Libye : la drôle de guerre entre le Maréchal Haftar et le président turc Erdogan

Le colonel Mohamad Gnounou (à G) et le maire de Gharyan, Youssef al-Bdiri (2e à G), porte-parole du gouvernement d\'Accord national (GNA), donnent une conférence de presse le 29 juin 2019, après la reprise de la ville par les forces fidèles au gouvernement de Fayez al-Sarraj basé à Tripoli.
Le colonel Mohamad Gnounou (à G) et le maire de Gharyan, Youssef al-Bdiri (2e à G), porte-parole du gouvernement d'Accord national (GNA), donnent une conférence de presse le 29 juin 2019, après la reprise de la ville par les forces fidèles au gouvernement de Fayez al-Sarraj basé à Tripoli. (MAHMUD TURKIA / AFP)
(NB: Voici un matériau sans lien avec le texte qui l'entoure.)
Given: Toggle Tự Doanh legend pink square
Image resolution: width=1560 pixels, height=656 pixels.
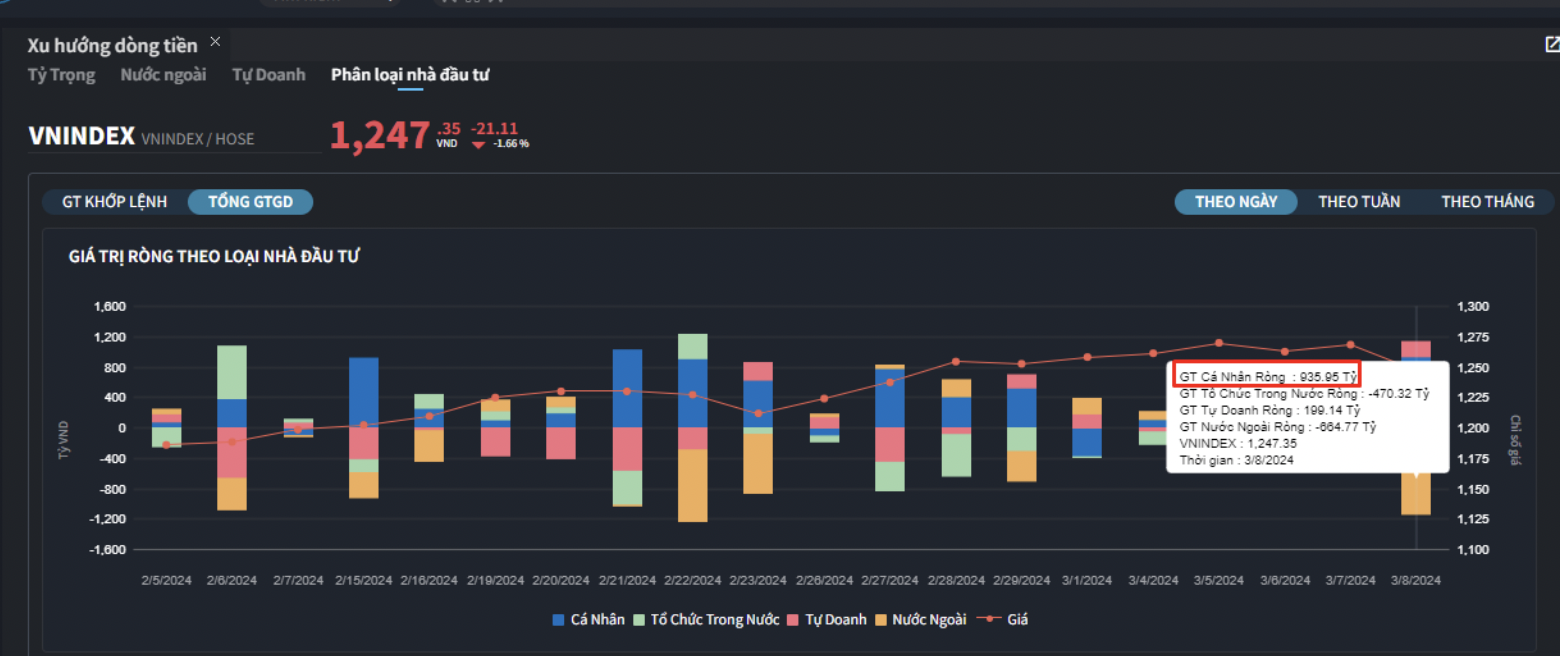Looking at the screenshot, I should 794,620.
La tension est montée très fort entre Khalifa Haftar, l’homme fort de l’Est libyen, et Ankara après l’arrestation de ressortissants turcs et la destruction d’un drone à l’aéroport de Tripoli.

Furieux du dernier revers de ses troupes dans l’offensive contre Tripoli, avec la perte stratégique de Gharyan située à une centaine de kilomètres de la capitale, le Maréchal Haftar a contre-attaqué en élargissant le champ de sa menace.

Haftar accuse la Turquie de soutenir militairement al-Sarraj

La reconquête rapide et par surprise, le 26 juin 2019, par les forces de son rival al-Sarraj, chef du Gouvernement d’accord national (GNA) de cette ville, dont il avait fait le centre de commandement de son opération, a en effet porté un sérieux coup à ses hommes qui ont du fuir précipitamment, selon une équipe de l’AFP qui a réussi à se rendre sur place.

Soutenu lui-même par l’Arabie Saoudite, les Emirats arabes unis et l’Egypte, le Maréchal s’en est pris aux autorités turques qu’il accuse de soutenir militairement ses rivaux. Il a ordonné à ses forces de prendre pour cible les navires et intérêts turcs, d’interdire les vols depuis et vers la Turquie et d’arrêter les ressortissants turcs en Libye, a indiqué son porte-parole, Ahmad al-Mesmari, cité par l’AFP.

Des ordres aussitôt suivis d’effet puisque ses forces ont annoncé le 30 juin avoir abattu un drone turc à l’aéroport de Tripoli. "Nos chasseurs ont visé un drone turc de type Bayraktar, au cours de son décollage et l'ont détruit sur la piste de la zone militaire" de l'aéroport de Mitiga, le seul fonctionnel de la capitale libyenne.

Les forces de Haftar "des cibles légitimes" pour Ankara

Quelques heures auparavant la Turquie avait révélé et dénoncé l’arrestation de six de ses ressortissants en territoire libyen et brandi à son tour des menaces. "La détention de six de nos concitoyens par des milices illégales liées à Haftar est un acte de violence et de piraterie. Nous nous attendons à ce que nos concitoyens soient libérés immédiatement", a déclaré le ministère turc des Affaires étrangères dans un communiqué."Si cela n'arrive pas, des forces d'Haftar deviendront des cibles légitimes", a-t-il averti.

Le ministre turc de la Défense, Hulusi Akar, avait prévenu lui aussi que son pays riposterait à toute attaque. "Il y aura un prix très élevé à payer à toute attitude hostile ou attaque. Nous riposterons de la façon la plus efficace et forte", a-t-il déclaré à l'agence de presse turque Anadolu.

Les six ressortissants turcs relâchés

Ces tensions entre la Libye d’Haftar et la Turquie d’Erdogan sont liées au soutien qu’Ankara continue d’apporter aux forces du GNA, malgré l’embargo sur la livraison d’armes imposé par l’ONU, à la Libye depuis le soulèvement de 2011, qui a emporté le régime de Kadhafi. Le 19 juin, le président turc avait lui-même confirmé que des armes que son pays avait fournies au GNA ont permis à Tripoli de "rééquilibrer" la situation face aux forces de Khalifa Haftar.

Les menaces de représailles turques auront-elles été plus fortes que celles du Maréchal Haftar ? Le 1er juillet au matin, le ministère turc des Affaires étrangères annonçait que les Turcs détenus par les hommes de Haftar avaient été relâchés. Présentant les six Turcs comme des "marins", une source au ministère des Affaires étrangères a affirmé qu'ils avaient été libérés et avaient "décidé eux-mêmes de rester" en Libye pour y poursuivre leur travail.